To do: Among the entries below, take the line with "Task: Click the red Delete X icon" and the line with "Image resolution: width=1480", and output them and every line between them exactly, with nothing else.

=== Material for the task ===

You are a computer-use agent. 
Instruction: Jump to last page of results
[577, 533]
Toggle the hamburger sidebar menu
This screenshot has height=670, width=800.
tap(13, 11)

===
=== Material for the task ===

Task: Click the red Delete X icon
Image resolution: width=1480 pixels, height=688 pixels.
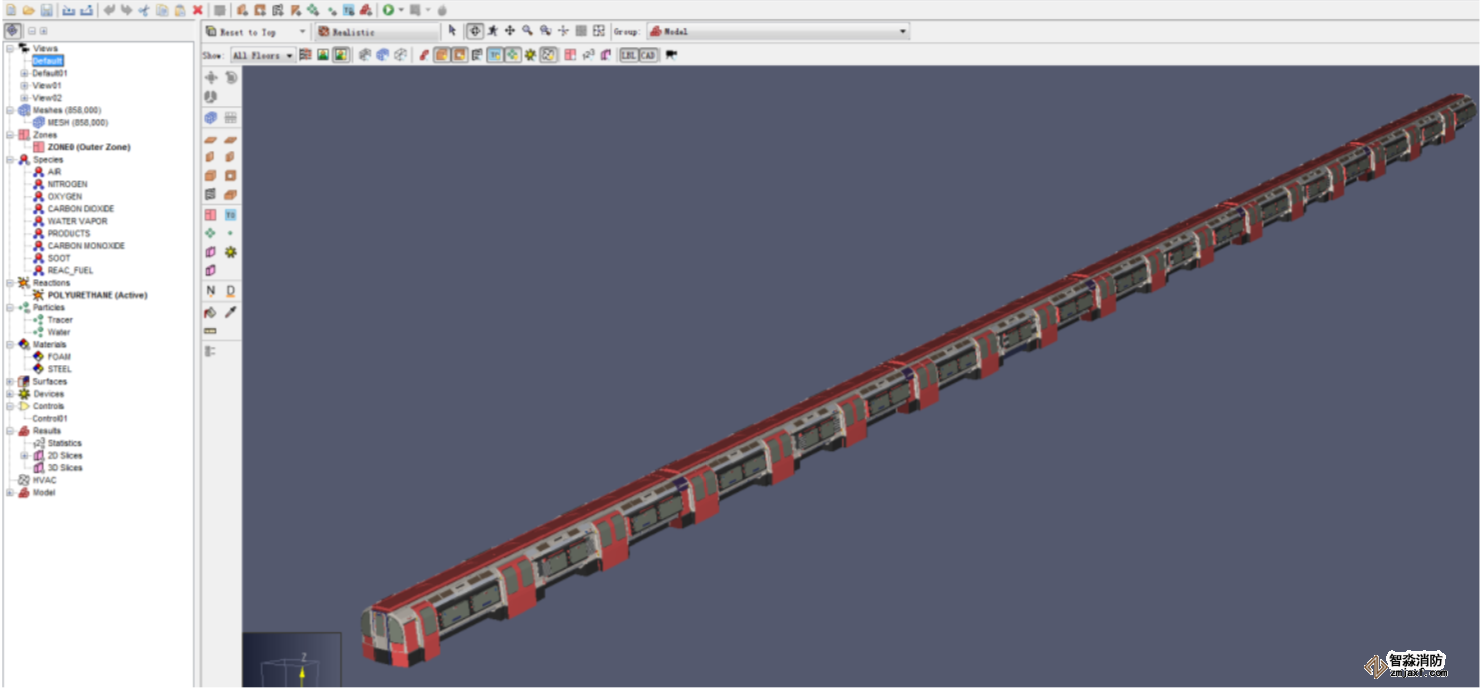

===
=== Material for the task ===

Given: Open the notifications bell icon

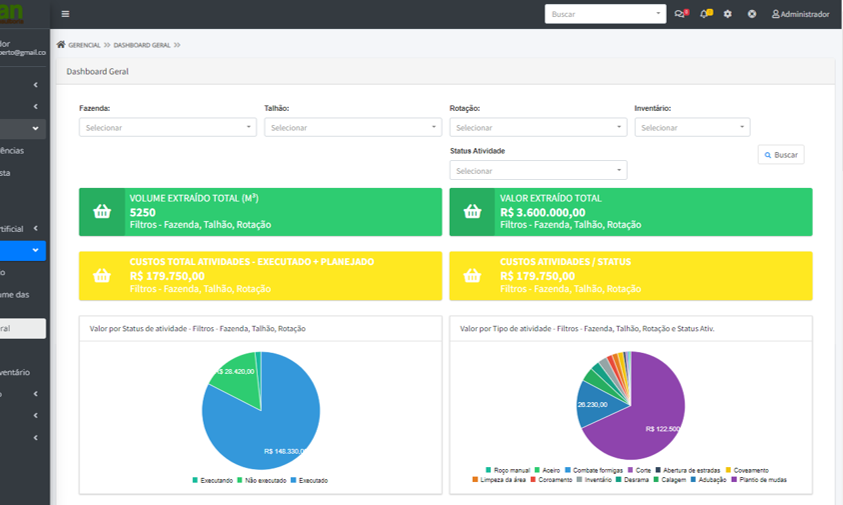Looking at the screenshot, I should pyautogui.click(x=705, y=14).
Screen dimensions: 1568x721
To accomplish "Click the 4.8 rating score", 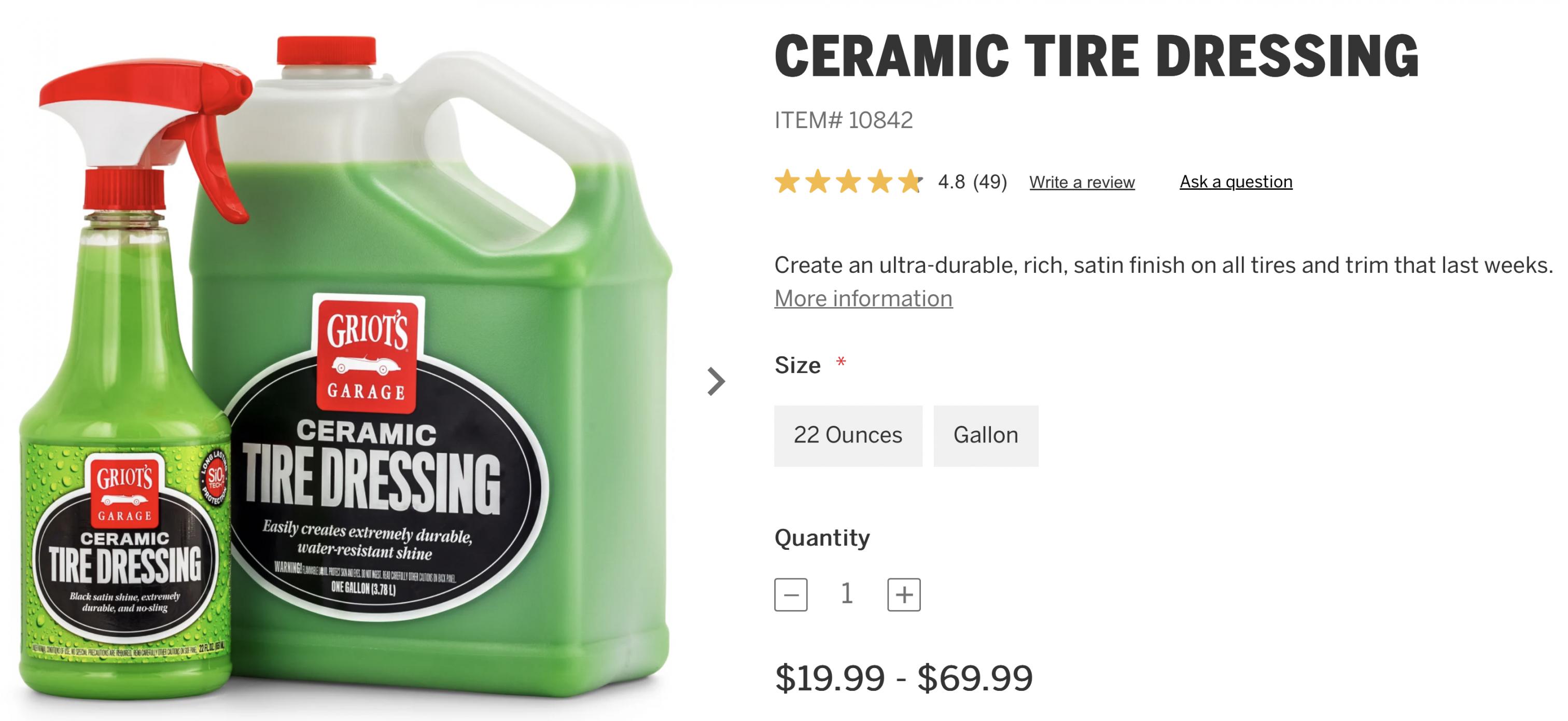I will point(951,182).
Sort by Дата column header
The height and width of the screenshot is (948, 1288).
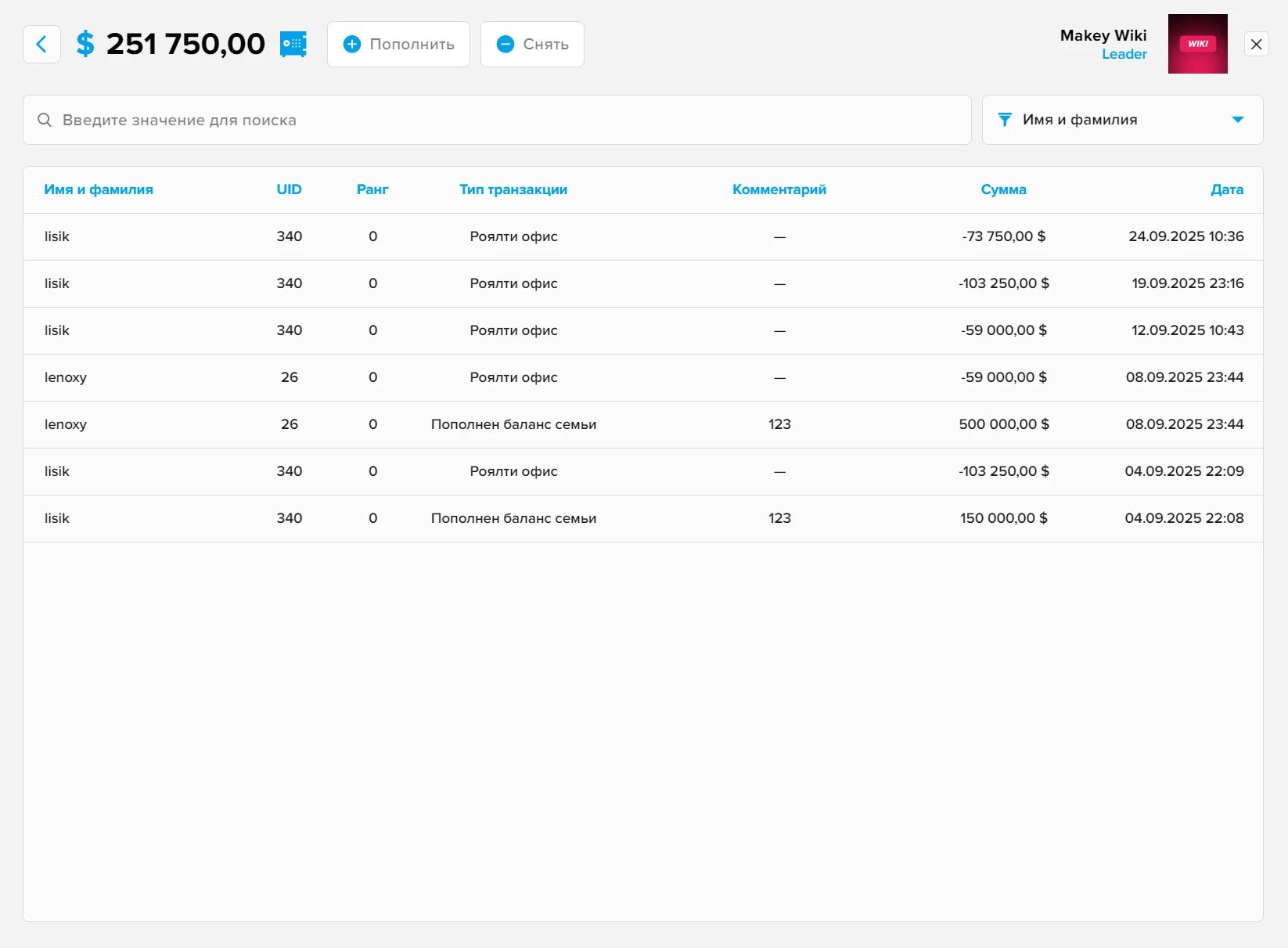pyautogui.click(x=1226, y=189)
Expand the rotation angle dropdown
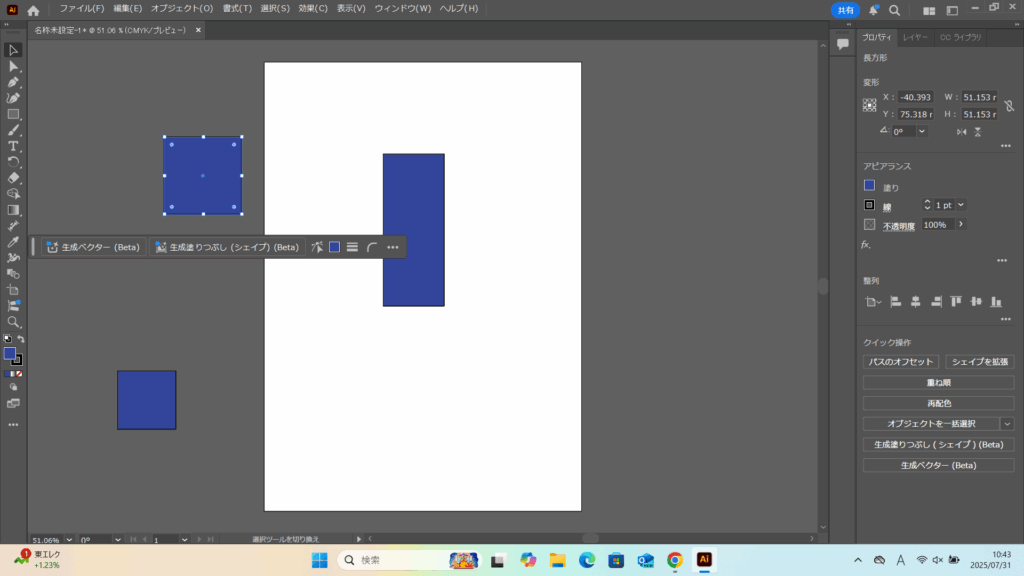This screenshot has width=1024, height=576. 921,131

===

Exercise solution:
Task: Click the red Delete X icon
Image resolution: width=1480 pixels, height=688 pixels.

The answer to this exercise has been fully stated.